---- Materiale fornito
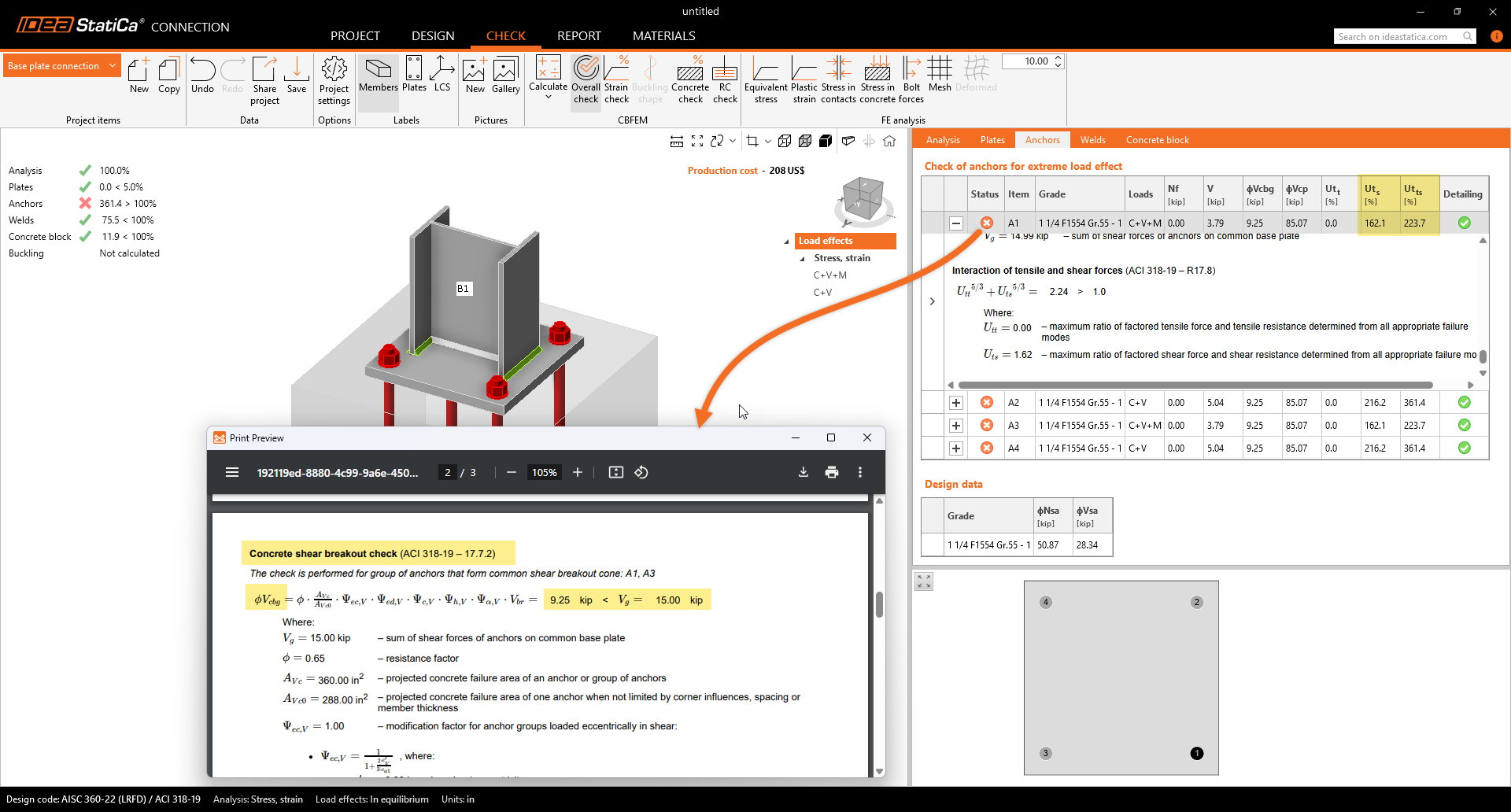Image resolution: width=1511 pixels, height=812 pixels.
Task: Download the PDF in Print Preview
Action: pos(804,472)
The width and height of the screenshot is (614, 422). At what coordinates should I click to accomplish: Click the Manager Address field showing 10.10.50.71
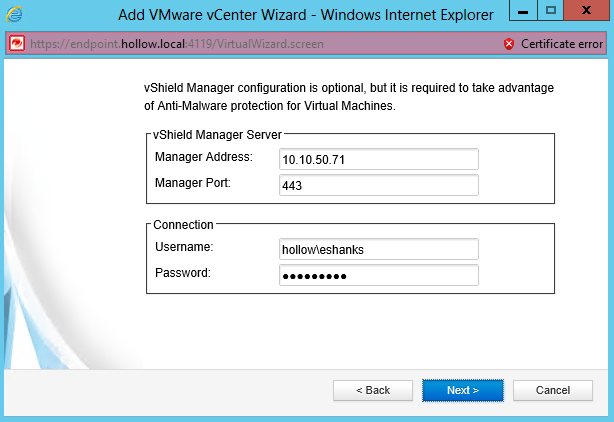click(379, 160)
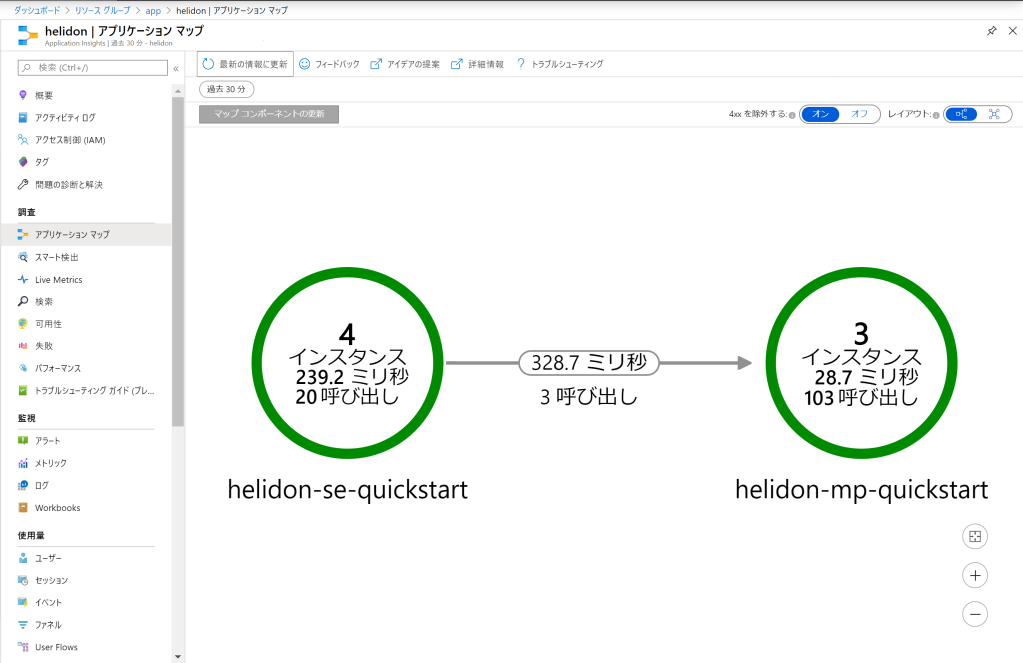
--------
---- Materiale fornito
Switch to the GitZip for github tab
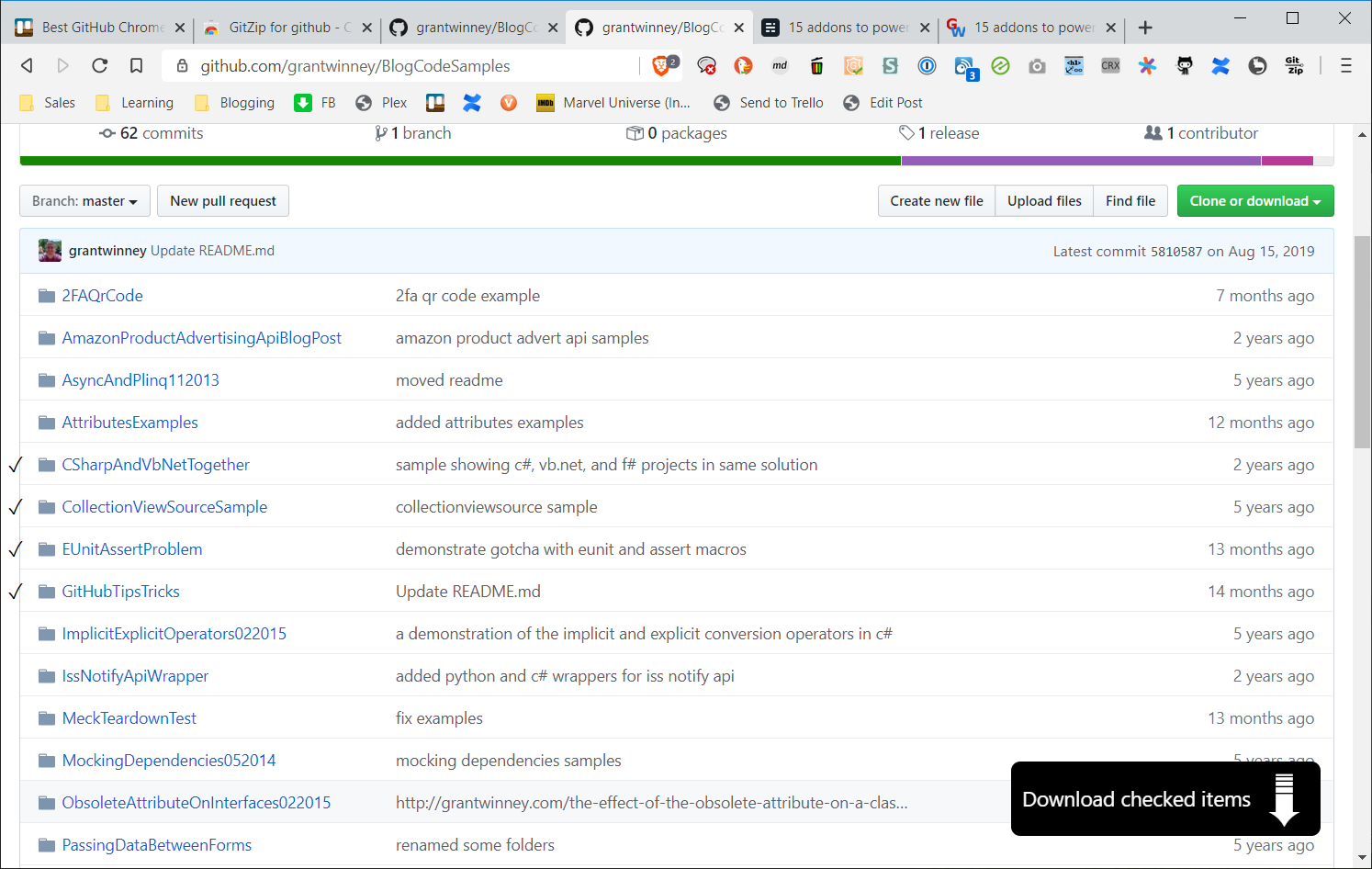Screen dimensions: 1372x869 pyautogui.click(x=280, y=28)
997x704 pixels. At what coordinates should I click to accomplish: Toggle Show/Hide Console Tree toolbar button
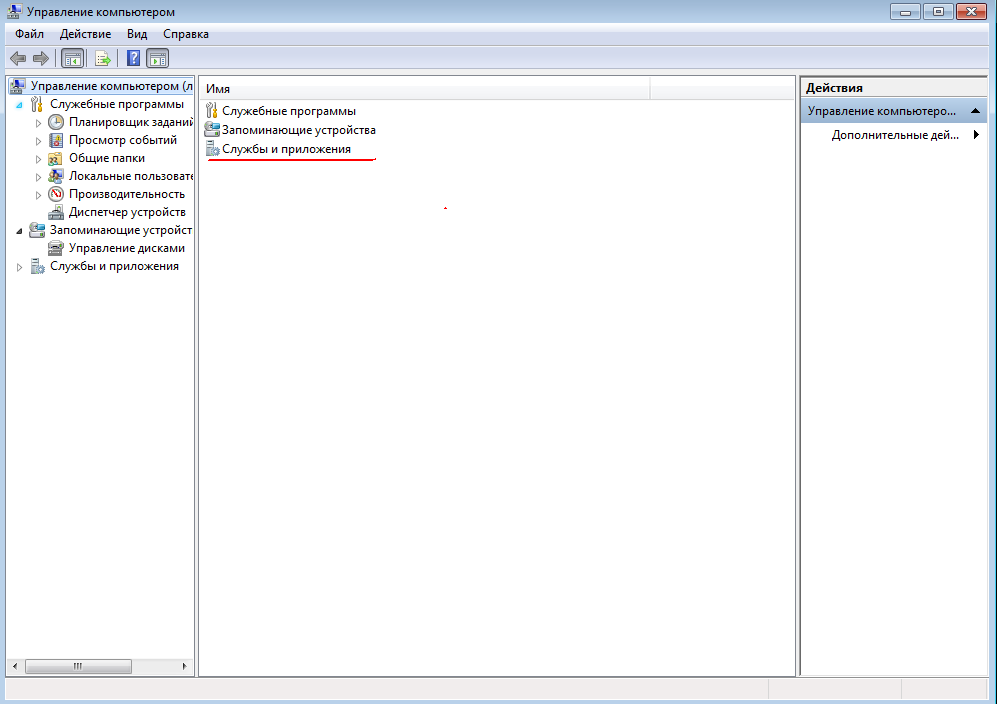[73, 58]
--------
---- Materiale fornito
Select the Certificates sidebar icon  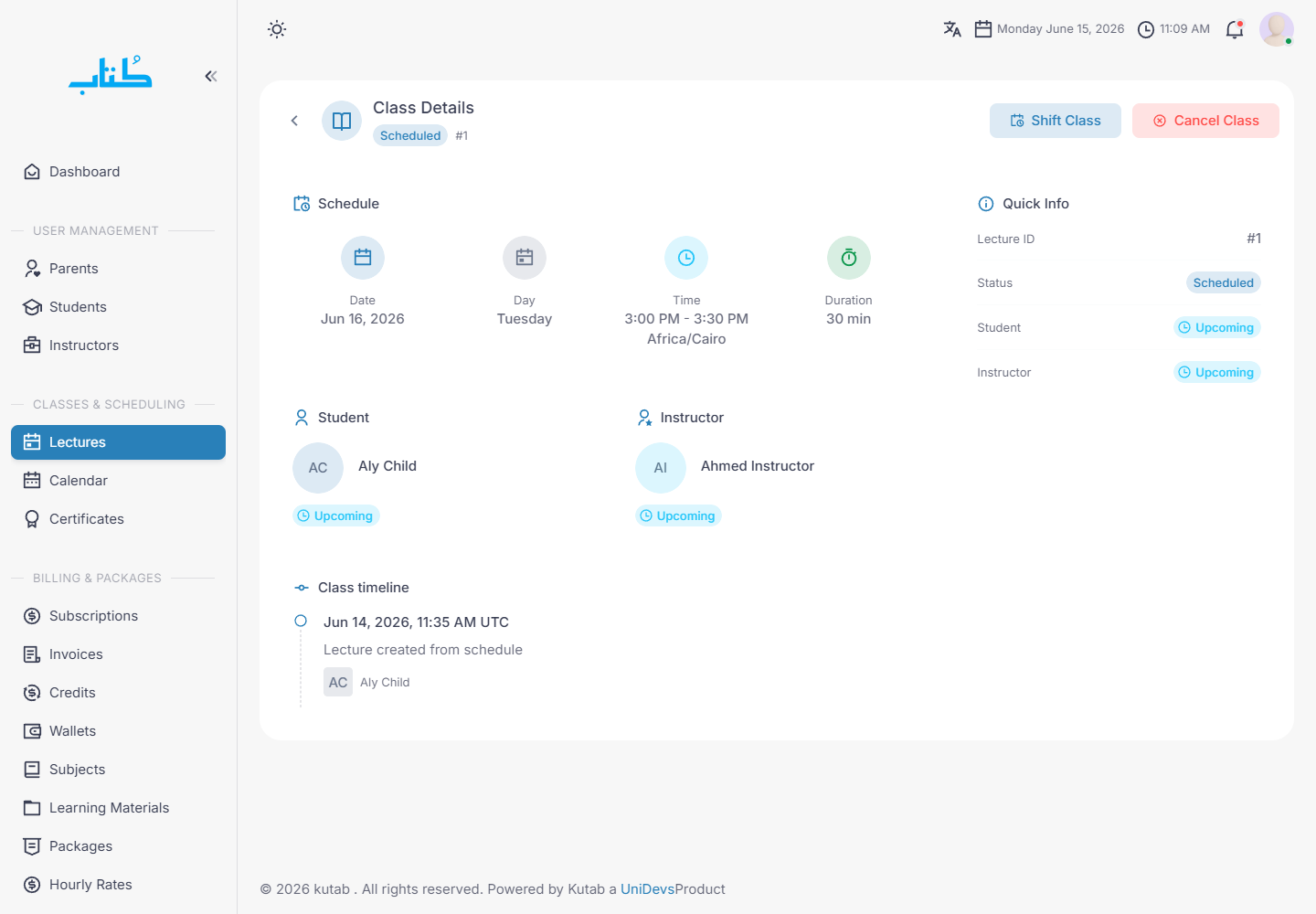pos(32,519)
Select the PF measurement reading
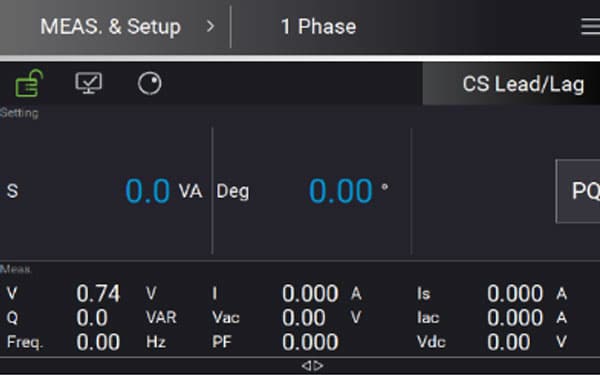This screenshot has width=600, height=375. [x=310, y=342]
--------
Descrizione del compito
Riporta per intero solo le righe dell'elenco che iniziano dalla riga contenente "The width and" e terminano con quella contenente "click(379, 160)", entrambe incluse, senza le immagini. Riscala le coordinate delle risposte moltiplicandole per 1,65 e arrotondandole all'intero più vicino, con le metà arrotondate per eccesso.

Risposta svolta
The width and height of the screenshot is (614, 422). At what coordinates should I click to accomplish: Click the Manager Address field showing 10.10.50.71
click(625, 264)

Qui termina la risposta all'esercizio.